** What you will do **
Express the items as a JSON list of strings, one string per line with blank lines omitted, starting with the first line of the items and going on through the line containing "Action: coord(337,339)".

──────────────────────────────

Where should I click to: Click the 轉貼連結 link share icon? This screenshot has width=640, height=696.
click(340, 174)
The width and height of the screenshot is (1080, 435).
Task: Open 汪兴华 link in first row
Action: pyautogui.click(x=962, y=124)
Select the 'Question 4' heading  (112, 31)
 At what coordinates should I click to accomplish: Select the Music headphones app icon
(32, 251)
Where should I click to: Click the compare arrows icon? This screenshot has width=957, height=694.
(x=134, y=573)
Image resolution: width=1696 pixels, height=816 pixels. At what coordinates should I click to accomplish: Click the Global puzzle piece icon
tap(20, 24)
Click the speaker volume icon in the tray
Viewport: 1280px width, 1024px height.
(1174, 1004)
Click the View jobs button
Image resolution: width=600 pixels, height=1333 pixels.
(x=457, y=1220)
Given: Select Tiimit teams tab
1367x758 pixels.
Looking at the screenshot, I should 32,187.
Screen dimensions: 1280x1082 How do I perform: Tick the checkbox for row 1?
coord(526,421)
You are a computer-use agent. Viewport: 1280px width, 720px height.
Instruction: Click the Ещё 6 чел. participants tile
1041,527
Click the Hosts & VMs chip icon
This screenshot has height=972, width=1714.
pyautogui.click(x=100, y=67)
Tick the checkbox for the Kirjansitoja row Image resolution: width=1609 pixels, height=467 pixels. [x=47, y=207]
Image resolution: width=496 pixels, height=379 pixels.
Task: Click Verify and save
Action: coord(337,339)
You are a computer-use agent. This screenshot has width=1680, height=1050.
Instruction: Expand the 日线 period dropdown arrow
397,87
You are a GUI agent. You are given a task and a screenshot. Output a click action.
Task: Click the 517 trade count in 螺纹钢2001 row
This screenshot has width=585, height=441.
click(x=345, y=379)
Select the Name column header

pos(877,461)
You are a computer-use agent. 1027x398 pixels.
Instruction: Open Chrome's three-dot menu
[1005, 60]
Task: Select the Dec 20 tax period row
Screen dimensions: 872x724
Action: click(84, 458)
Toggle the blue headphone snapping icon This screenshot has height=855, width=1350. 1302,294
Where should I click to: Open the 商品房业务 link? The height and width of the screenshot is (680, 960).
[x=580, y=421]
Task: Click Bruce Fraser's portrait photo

──────────────────────────────

** The solution **
[
  "Where should I click to: Click the 轉貼連結 link share icon? This screenshot has width=640, height=696.",
  "click(340, 174)",
  "The width and height of the screenshot is (1080, 435).",
  "Task: Open 汪兴华 link in first row",
  "Action: pyautogui.click(x=962, y=124)",
  "Select the 'Question 4' heading  (112, 31)",
  " At what coordinates should I click to accomplish: Select the Music headphones app icon",
  "(32, 251)",
  "Where should I click to: Click the compare arrows icon? This screenshot has width=957, height=694.",
  "(x=134, y=573)",
  "Image resolution: width=1696 pixels, height=816 pixels. At what coordinates should I click to accomplish: Click the Global puzzle piece icon",
  "tap(20, 24)",
  "Click the speaker volume icon in the tray",
  "Viewport: 1280px width, 1024px height.",
  "(1174, 1004)",
  "Click the View jobs button",
  "Image resolution: width=600 pixels, height=1333 pixels.",
  "(x=457, y=1220)",
  "Given: Select Tiimit teams tab",
  "1367x758 pixels.",
  "Looking at the screenshot, I should 32,187.",
  "Screen dimensions: 1280x1082 How do I perform: Tick the checkbox for row 1?",
  "coord(526,421)",
  "You are a computer-use agent. Viewport: 1280px width, 720px height.",
  "Instruction: Click the Ещё 6 чел. participants tile",
  "1041,527",
  "Click the Hosts & VMs chip icon",
  "This screenshot has height=972, width=1714.",
  "pyautogui.click(x=100, y=67)",
  "Tick the checkbox for the Kirjansitoja row Image resolution: width=1609 pixels, height=467 pixels. [x=47, y=207]",
  "Image resolution: width=496 pixels, height=379 pixels.",
  "Task: Click Verify and save",
  "Action: coord(337,339)"
]